= LOCOPROL =

Satellite based train location system

LOCOPROL (Low Cost satellite based train location system for signalling and train Protection for Low density traffic railway lines) has been a project to research the integration of satellite navigation into railway networks targeting low-density track lines. It is supposed to extend the ERTMS train protection systems. The partner project LOCOLOC was looking into cab signaling and speed control measures.
==Foundation==
Locoprol has its technical foundation in systems like Euteltrac / OmniTRACS from Qualcomm in use since 1991 for satellite-based fleet management followed by APOLO (Advanced Position Locator), ECORAIL (EGNOS Controlled Railway Equipment) and the parallel INTEGRAIL project (2001–2003) der ESA The LOCOPROL project was funded by the 5. Framework Programme of the EU just like the GADEROS project (GAlileo DEmonstrator Railway Operation System) starting at the same to research the integration of satellite navigation into the ERTMS standard (project partners were INECO, TIFSA, Railways Safety, ERRI, Aena, GMV Sistemas, Sener, NSL). The project was coordinated by Alstom.
==Project partners and related projects==
The LOCOPROL project partners were Alstom (Belgium), Honeywell Regelsysteme Gmbh (Germany), INRETS (France), Alstom Transport (Italy), Trasys (Belgium), Alstom Transport (France), BPV (Germany), Septentrio (Belgium), Reseau Ferré de France (France), Société Nationale des Chemins de fer Belges (Belgium), Northern Jiaotong University (China), European Road Transport Telematics Implementation Coordination Organisation S.C.R.L. (Belgium).

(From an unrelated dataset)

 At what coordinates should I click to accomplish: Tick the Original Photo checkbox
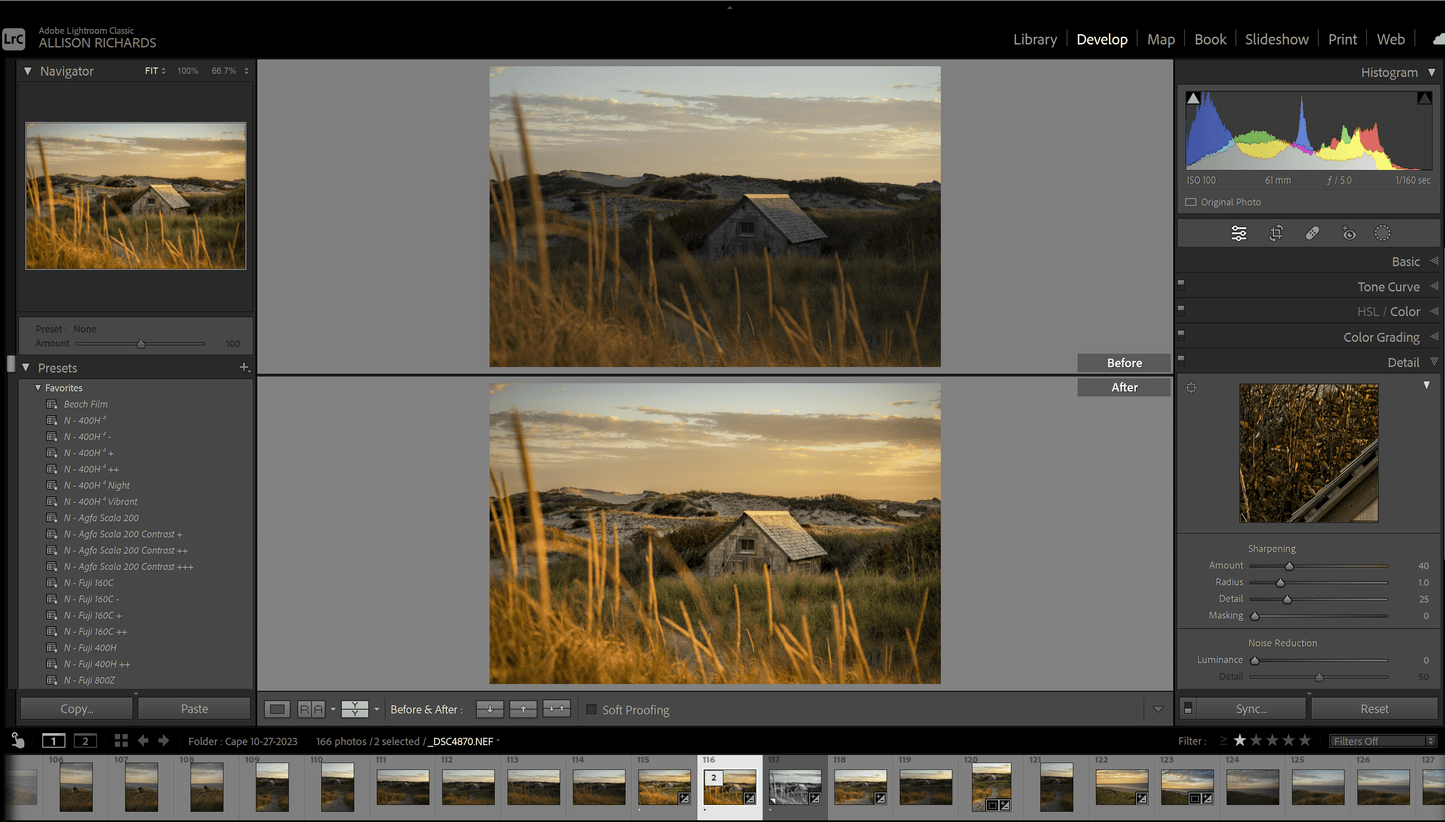[1190, 202]
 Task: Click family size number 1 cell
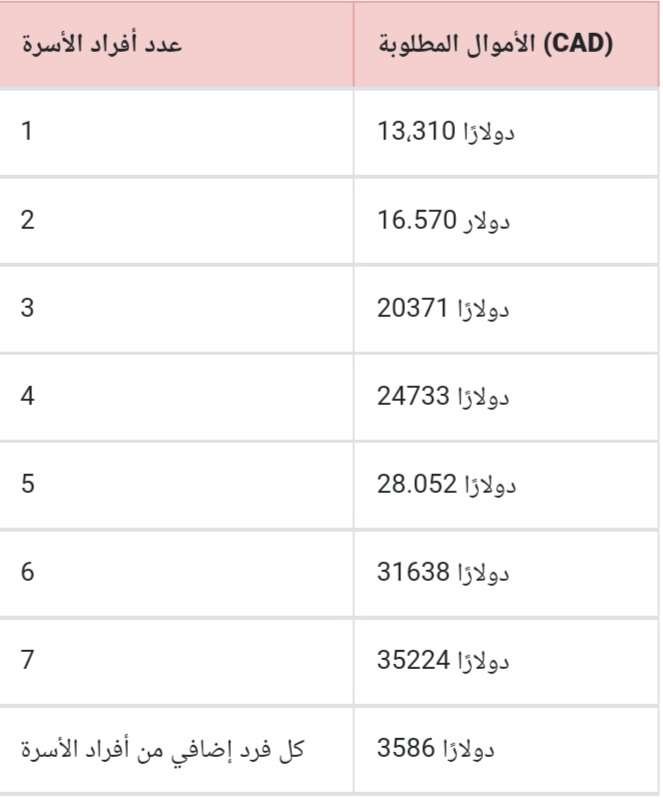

The project did officially end in 2005 however it was continued in other projects building on its results. The ESA started in 2006 the project RUNE (Railway User Navigation Equipment) to use Galileo (satellite system) to create "virtual balises" and the projekt GEORAIL at the UIC continues to research satellite navigation in rail transport since 2004. the 6. Framework Programme of the EU contains GIRASOLE (accompanied by GPS-LOC of the SCNF), GRAIL and M-TRADE which ran until 2007. In England LOCASYS project was started continuing the LOCOPROL project with a target on dependability until 2009. In Belgium the LOCOPROL pilot railway track was extended in the TransLogisTIC project between 2007 and 2009 looking into integration of railway and classic fleet management. The actual usage of satellite navigation in railway systems can be currently found systems like the Tr@in-MD of SCNF for dangerous goods
wagons traceability and Gédéon of SCNF for
tracking of freight.

==Results==
The results of the LOCOLOC/LOCOPROL project have shown that satellite navigation in urban areas is highly restricted by satellites in range. The project has developed algorithms to map satellite signals to a 1D flat track map that allows to check the position even with only two satellites in range (from 6 satellites required for a safe EGNOS measurement it allows 3 failures and in some cases 4 failures). Still the results have not been able to meet SIL4 safety of life boundaries (with 98% of measures successful outside tunnels) however the test model had not been conclusive regarding dependability on all system conditions. The results indicate so far that passive (fixed data) balises are necessary in the vicinity of railway stations to counter the lack of accuracy of the satellite train positioning.
==Potential re-evaluation==

As EGNOS certification for safety of life applications will be achieved in 2010 the LOCOPROL results may be re-evaluated with the system running in a non-prototype environment. In comparison, the North American Joint Positive Train Control system is testing with two Differential GPS receivers combined with an inertial navigation system for dead reckoning in areas with not enough satellites in sight. The Italian Ansaldo STS has developed a train control system based Russian entwickelte KLUB-U safety systems - the ITARUS-ATC takes advantage of satellite navigation in combination with an inertial navigation system and wheel sensors to measure the travel distance reaching a safety level ready for passenger transport in Russia - it will be deployed on the track to Sotchi up to the winter games 2014.